Building the Next-gen Digital Meter Platform for Fluvius
Fluvius WEDNESDAY, 3:35 PM - 4:05 PM (GMT)
Fluvius is the network operator for electricity and gas in Flanders, Belgium. Their goal is to modernize the way people look at energy consumption using a digital meter that captures consumption and injection data from any electrical installation in Flanders ranging from households to large companies. After full roll-out there will be roughly 7 million digital meters active in Flanders collecting up to terabytes of data per day. Combine this with regulation that Fluvius has to maintain a record of these readings for at least 3 years, we are talking petabyte scale. delaware BeLux was assigned by Fluvius to set up a modern data platform and did so on Azure using Databricks as the core component to collect, store, process and serve these volumes of data to every single consumer and beyond in Flanders. This enables the Belgian energy market to innovate and move forward. Maarten took up the role as project manager and solution architect.
Building a MLOps Platform Around MLflow to Enable Model Productionalization in Just a Few Minutes
DataSentics WEDNESDAY, 3:35 PM - 4:05 PM (GMT)
Getting machine learning models to production is notoriously difficult: it involves multiple teams (data scientists, data and machine learning engineers, operations, …), who often does not speak to each other very well; the model can be trained in one environment but then productionalized in completely different environment; it is not just about the code, but also about the data (features) and the model itself… At DataSentics, as a machine learning and cloud engineering studio, we see this struggle firsthand – on our internal projects and client’s projects as well.

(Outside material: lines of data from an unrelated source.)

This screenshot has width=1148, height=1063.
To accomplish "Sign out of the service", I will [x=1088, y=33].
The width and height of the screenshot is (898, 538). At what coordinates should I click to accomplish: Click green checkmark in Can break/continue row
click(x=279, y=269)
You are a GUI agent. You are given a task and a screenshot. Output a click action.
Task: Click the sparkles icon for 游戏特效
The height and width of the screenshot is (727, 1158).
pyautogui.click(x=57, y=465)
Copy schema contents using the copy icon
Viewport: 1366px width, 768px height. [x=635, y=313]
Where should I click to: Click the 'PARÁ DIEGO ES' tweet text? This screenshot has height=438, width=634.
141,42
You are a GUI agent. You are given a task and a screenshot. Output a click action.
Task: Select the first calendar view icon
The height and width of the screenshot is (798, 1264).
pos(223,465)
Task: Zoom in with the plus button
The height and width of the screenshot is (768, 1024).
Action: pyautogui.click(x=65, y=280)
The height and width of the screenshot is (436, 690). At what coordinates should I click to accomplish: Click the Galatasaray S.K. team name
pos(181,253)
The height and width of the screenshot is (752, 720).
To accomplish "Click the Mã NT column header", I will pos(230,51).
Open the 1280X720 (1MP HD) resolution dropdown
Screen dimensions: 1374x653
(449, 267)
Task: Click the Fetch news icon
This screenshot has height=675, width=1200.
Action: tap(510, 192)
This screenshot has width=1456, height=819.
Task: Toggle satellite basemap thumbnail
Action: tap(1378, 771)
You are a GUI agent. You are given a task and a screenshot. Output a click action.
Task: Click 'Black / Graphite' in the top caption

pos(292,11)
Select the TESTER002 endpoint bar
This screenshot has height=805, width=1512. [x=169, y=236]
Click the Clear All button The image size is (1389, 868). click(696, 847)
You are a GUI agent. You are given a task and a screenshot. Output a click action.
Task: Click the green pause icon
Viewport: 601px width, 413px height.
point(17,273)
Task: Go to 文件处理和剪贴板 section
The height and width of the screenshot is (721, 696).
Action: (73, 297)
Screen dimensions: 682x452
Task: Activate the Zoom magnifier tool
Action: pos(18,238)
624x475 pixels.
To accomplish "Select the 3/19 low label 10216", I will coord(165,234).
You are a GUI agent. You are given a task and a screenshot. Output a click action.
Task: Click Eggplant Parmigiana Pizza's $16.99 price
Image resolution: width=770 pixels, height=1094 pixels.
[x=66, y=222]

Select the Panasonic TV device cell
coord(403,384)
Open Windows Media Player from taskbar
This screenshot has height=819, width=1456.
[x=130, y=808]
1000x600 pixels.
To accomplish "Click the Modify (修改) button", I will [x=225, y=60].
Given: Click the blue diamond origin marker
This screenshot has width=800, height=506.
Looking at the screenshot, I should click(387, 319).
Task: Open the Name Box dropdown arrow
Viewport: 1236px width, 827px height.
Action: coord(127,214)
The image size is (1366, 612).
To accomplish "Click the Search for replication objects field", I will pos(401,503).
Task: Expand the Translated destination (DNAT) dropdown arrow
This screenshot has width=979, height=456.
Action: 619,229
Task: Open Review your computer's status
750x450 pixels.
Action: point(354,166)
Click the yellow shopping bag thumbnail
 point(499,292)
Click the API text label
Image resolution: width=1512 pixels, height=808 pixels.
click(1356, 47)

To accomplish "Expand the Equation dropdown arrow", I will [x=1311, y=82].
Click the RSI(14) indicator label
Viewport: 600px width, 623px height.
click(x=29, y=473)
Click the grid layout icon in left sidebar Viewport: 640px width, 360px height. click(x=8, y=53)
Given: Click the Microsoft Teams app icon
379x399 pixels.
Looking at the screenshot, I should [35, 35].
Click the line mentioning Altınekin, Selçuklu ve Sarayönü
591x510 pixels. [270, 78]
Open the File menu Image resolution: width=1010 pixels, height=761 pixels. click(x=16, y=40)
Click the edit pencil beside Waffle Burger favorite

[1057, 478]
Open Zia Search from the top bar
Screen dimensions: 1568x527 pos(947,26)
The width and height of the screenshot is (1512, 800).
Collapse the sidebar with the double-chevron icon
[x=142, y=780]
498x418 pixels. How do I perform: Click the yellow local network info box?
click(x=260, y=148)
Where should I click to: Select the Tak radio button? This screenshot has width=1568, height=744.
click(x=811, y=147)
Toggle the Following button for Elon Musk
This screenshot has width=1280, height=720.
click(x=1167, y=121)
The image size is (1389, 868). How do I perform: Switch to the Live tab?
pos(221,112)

To address the issue, we decided to build a dedicated MLOps platform, which provides the necessary tooling, automations and standards to speed up and robustify the model productionalization process. The central piece of the puzzle is MLflow, the leading open-source model lifecycle management tool, around which we develop additional functionality and integrations to other systems – in our case primarily the Azure ecosystem (e.g. Azure Databricks, Azure DevOps or Azure Container Instances). Our key design goal is to reduce the time spent by everyone involved in the process of model productionalization to just a few minutes.
The Pill for Your Migration Hell
Microsoft WEDNESDAY, 4:45 PM - 5:15 PM (GMT)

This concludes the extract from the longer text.